La Russia, invece, non ha mai compiuto una scelta netta. L’iconoclastia è rimasta marginale e selettiva. Lenin è considerato una figura problematica: da un lato, accusato di aver introdotto nella prima costituzione sovietica il diritto alla secessione delle repubbliche, dall’altro mai davvero rimosso. Il suo corpo imbalsamato sulla Piazza Rossa è il simbolo di questa ambiguità. Distruggere è un gesto politico, ma anche conservare lo è.

Stalin, per contro, conosce una rivalutazione aggressiva e funzionale alla politica di Putin. Negli ultimi anni sono sorte nuove statue in luoghi significativi della sua vita, mentre i processi di condanna dei crimini staliniani vengono messi in discussione. Non si parla più di un sistema da condannare, ma di “eccessi” con colpe individuali. Stalin rimane così l’eroe della vittoria sul nazismo, cardine del patriottismo russo.

A complicare il quadro interviene la Chiesa ortodossa, alleata dello Stato. Per quanto in difficoltà nel prendere una posizione netta non mancano tentativi di forte demolizione dell’immagine di Lenin. Come il documentario La mummia, prodotto di recente, che attacca Lenin con toni complottisti e persino satanici.

L’iconoclastia post-sovietica può essere assimilata alla cosiddetta cancel culture occidentale? In parte sì: quando nasce come spinta dal basso, come gesto di piazza che esprime distacco dal passato. Ma ci sono tratti originali, soprattutto nell’uso creativo degli spazi liberati. In Ucraina, a Odessa, una statua di Lenin è stata trasformata in un Darth Vader di Star Wars. A Berlino Est, la grande statua di Nikolaj Tomskij è stata al centro di proposte artistiche radicali: avvolgerla di edera, sdraiarla a terra come simbolo di caduta, ricoprirla con i teli dell’artista Christo. Infine è stata spezzata in più di cento pezzi, sepolti in un luogo segreto per evitare pellegrinaggi. Anni dopo, la testa è riemersa come reperto museale.

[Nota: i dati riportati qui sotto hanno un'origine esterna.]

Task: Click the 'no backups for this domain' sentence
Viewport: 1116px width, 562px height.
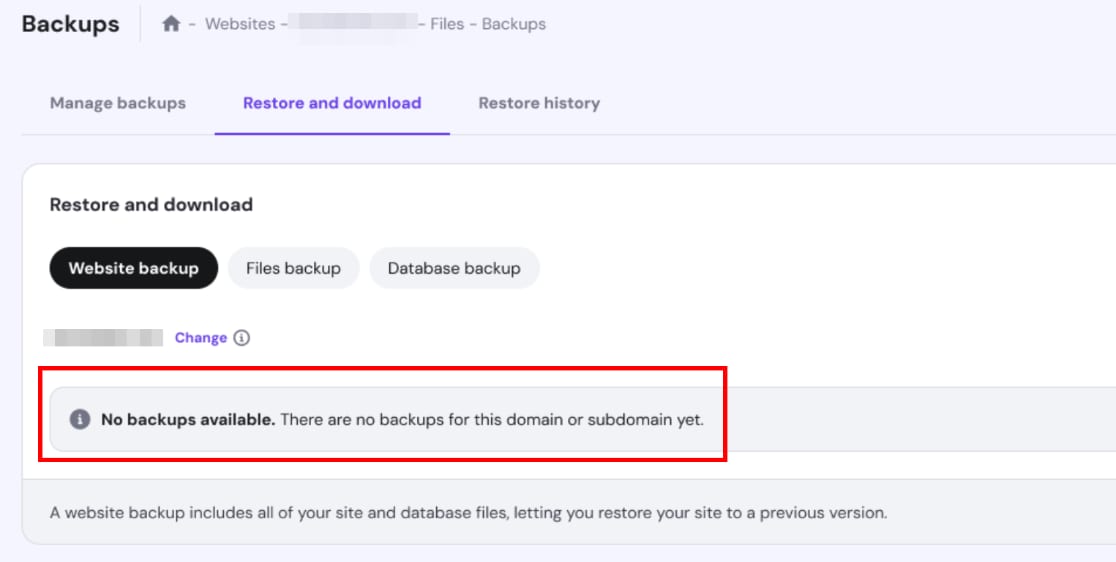Action: click(492, 420)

Il destino di Lenin non è dunque solo quello di un leader rivoluzionario trasformato in reliquia. È soprattutto quello di un simbolo che continua a frammentarsi, tra distruzione, risignificazione e musealizzazione. Ogni abbattimento o conservazione diventa un gesto politico e culturale: i pezzi di Lenin sparsi nello spazio post-sovietico ricordano che la memoria non si cancella mai del tutto, ma cambia forma.